TASK DETAILS:
Reproduce all the entries beneath this sentence exactly.

RECORDS SUPPLIED:
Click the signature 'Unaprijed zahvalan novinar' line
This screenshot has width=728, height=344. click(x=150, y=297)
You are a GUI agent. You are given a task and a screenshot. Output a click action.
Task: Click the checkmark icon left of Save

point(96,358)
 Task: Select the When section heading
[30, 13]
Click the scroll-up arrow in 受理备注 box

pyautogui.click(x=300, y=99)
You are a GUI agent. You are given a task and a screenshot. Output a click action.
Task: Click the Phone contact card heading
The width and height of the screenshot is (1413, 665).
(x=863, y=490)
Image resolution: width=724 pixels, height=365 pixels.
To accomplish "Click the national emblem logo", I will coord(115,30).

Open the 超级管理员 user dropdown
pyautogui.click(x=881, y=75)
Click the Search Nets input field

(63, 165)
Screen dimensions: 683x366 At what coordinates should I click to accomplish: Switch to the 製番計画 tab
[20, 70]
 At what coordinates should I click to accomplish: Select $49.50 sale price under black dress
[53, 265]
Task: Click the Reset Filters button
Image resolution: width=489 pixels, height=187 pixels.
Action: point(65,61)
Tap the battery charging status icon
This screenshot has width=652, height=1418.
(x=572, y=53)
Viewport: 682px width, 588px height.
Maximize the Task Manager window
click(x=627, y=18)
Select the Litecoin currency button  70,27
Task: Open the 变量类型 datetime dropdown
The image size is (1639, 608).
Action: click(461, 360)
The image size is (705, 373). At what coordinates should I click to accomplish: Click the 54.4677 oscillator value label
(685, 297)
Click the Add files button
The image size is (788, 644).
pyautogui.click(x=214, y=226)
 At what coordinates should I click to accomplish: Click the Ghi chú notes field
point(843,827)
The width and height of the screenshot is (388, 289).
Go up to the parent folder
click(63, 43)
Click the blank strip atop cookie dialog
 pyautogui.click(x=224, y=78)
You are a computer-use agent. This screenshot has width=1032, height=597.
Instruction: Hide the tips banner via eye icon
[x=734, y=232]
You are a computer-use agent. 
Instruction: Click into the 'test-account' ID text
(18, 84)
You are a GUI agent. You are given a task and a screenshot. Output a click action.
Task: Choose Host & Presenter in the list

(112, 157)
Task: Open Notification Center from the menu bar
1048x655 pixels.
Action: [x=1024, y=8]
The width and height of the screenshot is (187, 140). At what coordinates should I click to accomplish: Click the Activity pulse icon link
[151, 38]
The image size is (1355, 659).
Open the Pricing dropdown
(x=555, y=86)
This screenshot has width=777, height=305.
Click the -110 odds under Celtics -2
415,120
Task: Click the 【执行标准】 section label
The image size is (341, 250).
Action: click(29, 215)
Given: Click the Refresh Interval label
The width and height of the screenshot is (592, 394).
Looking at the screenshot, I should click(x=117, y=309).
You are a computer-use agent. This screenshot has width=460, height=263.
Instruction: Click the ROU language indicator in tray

EXERCISE SOLUTION:
Click the signature 'Unaprijed zahvalan novinar' line
This screenshot has width=728, height=344. click(x=150, y=297)
You are a GUI agent. You are given a task and a screenshot. Output a click action.
Task: Click the checkmark icon left of Save

point(96,358)
 Task: Select the When section heading
[30, 13]
Click the scroll-up arrow in 受理备注 box

pyautogui.click(x=300, y=99)
You are a GUI agent. You are given a task and a screenshot. Output a click action.
Task: Click the Phone contact card heading
The width and height of the screenshot is (1413, 665).
(x=863, y=490)
Image resolution: width=724 pixels, height=365 pixels.
To accomplish "Click the national emblem logo", I will coord(115,30).

Open the 超级管理员 user dropdown
pyautogui.click(x=881, y=75)
Click the Search Nets input field

(63, 165)
Screen dimensions: 683x366 At what coordinates should I click to accomplish: Switch to the 製番計画 tab
[20, 70]
 At what coordinates should I click to accomplish: Select $49.50 sale price under black dress
[53, 265]
Task: Click the Reset Filters button
Image resolution: width=489 pixels, height=187 pixels.
Action: point(65,61)
Tap the battery charging status icon
This screenshot has width=652, height=1418.
(x=572, y=53)
Viewport: 682px width, 588px height.
Maximize the Task Manager window
click(x=627, y=18)
Select the Litecoin currency button  70,27
Task: Open the 变量类型 datetime dropdown
The image size is (1639, 608).
Action: click(461, 360)
The image size is (705, 373). At what coordinates should I click to accomplish: Click the 54.4677 oscillator value label
(685, 297)
Click the Add files button
The image size is (788, 644).
pyautogui.click(x=214, y=226)
 At what coordinates should I click to accomplish: Click the Ghi chú notes field
point(843,827)
The width and height of the screenshot is (388, 289).
Go up to the parent folder
click(63, 43)
Click the blank strip atop cookie dialog
 pyautogui.click(x=224, y=78)
You are a computer-use agent. This screenshot has width=1032, height=597.
Instruction: Hide the tips banner via eye icon
[x=734, y=232]
You are a computer-use agent. 
Instruction: Click into the 'test-account' ID text
(18, 84)
You are a GUI agent. You are given a task and a screenshot. Output a click action.
Task: Choose Host & Presenter in the list

(112, 157)
Task: Open Notification Center from the menu bar
1048x655 pixels.
Action: [x=1024, y=8]
The width and height of the screenshot is (187, 140). At what coordinates should I click to accomplish: Click the Activity pulse icon link
[151, 38]
The image size is (1355, 659).
Open the Pricing dropdown
(x=555, y=86)
This screenshot has width=777, height=305.
Click the -110 odds under Celtics -2
415,120
Task: Click the 【执行标准】 section label
The image size is (341, 250).
Action: click(29, 215)
Given: Click the Refresh Interval label
The width and height of the screenshot is (592, 394).
Looking at the screenshot, I should click(x=117, y=309).
You are a computer-use agent. This screenshot has width=460, height=263.
Instruction: Click the ROU language indicator in tray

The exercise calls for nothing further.